Era Trump, tulis Runciman, adalah era absurditas dari politik demokrasi. Ia menyimpulkan, setiap proses yang menghasilkan kesimpulan edan atau konyol pasti ada kesalahan dalam perjalanan dari awal sampai akhir. Dan itu semua terjadi di era Trump.
Dari perspektif itulah kita melihat sesumbar Trump di atas. Ia tengah merongrong institusi-institusi dan checks and balances yang membatasi kekuasaannya. Trump secara terbuka mencemooh lembaga-lembaga demokratis: pers independen, peradilan, birokrasi, validitas pemilu, legitimasi kontestasi demokrasi, dan sentralitas fakta pada wacana politik.

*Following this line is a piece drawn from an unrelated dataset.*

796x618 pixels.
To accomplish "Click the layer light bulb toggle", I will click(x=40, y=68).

Kondisi tersebut kini tengah berlangsung di Amerika. Sekali lagi pemilu Amerika 2020 tengah mengulangi pesta kaum demagog pimpinan Trump tahun 2016 yang dimotori Partai Republik untuk menghancurkan kredibilitas simbol-simbol modernitas negara demokrasi.

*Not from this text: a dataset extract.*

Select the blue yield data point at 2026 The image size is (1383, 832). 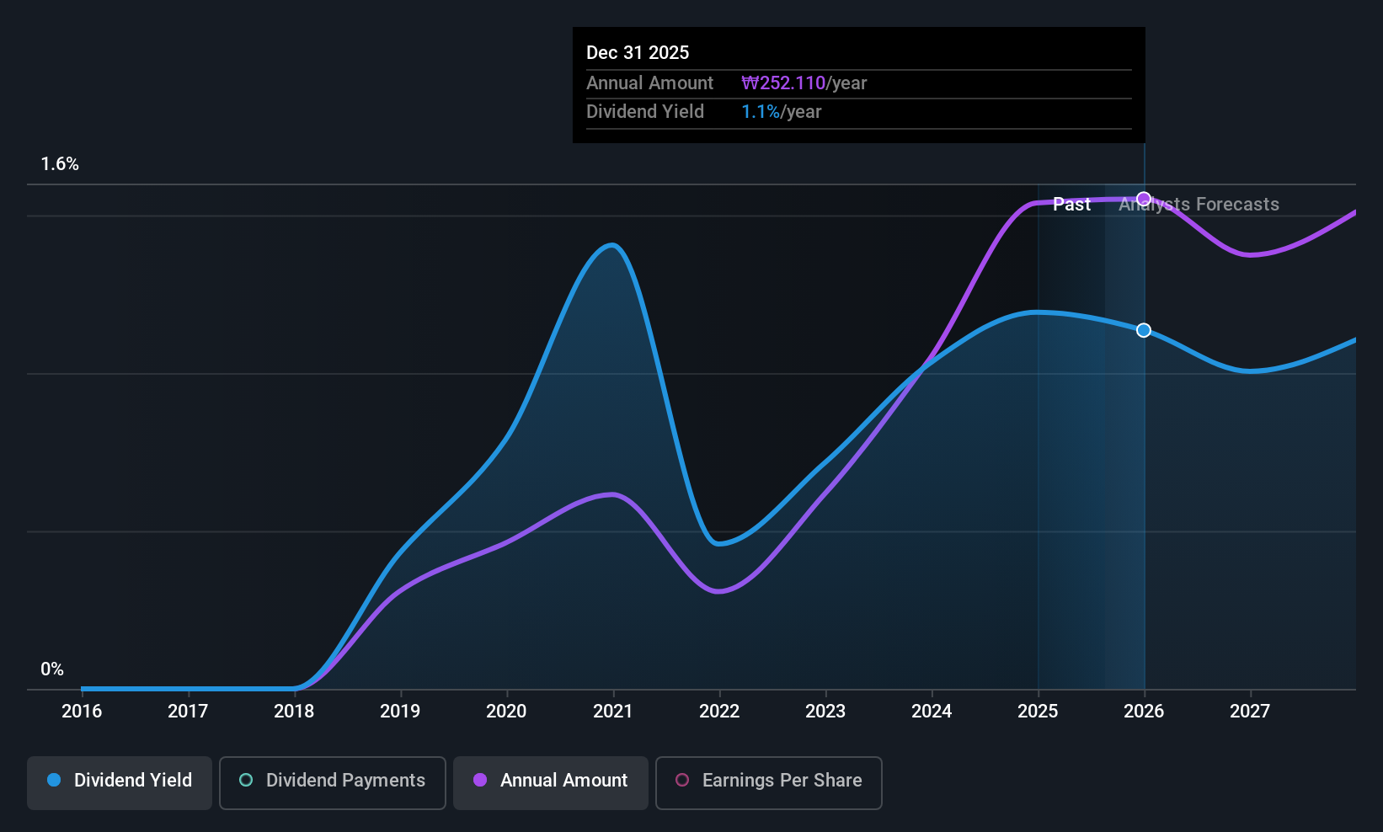(1144, 330)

Jika negara semodern Amerika yang telah mengusung demokrasi selama tiga abad saja terbusukkan perilaku kaum demagog, bayangkan Indonesia yang baru mengusung demokrasi kurang dari delapan dekade.

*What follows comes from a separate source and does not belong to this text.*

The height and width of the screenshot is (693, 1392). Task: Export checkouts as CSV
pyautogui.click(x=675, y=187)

Saat ini, Indonesia pun — kalau kita sadari — tengah menghadapi rongrongan para demagog petualang politik. Jika kita lengah dan tidak peduli pada perjalanan demokrasi yang kita rawat, bukan tidak mungkin Indonesia pun akan mengalami pembusukan elemen-elemen demokrasi yang telah dibangun para founding fathers bangsa dengan susah payah dan berdarah-darah itu.
Mengerikan!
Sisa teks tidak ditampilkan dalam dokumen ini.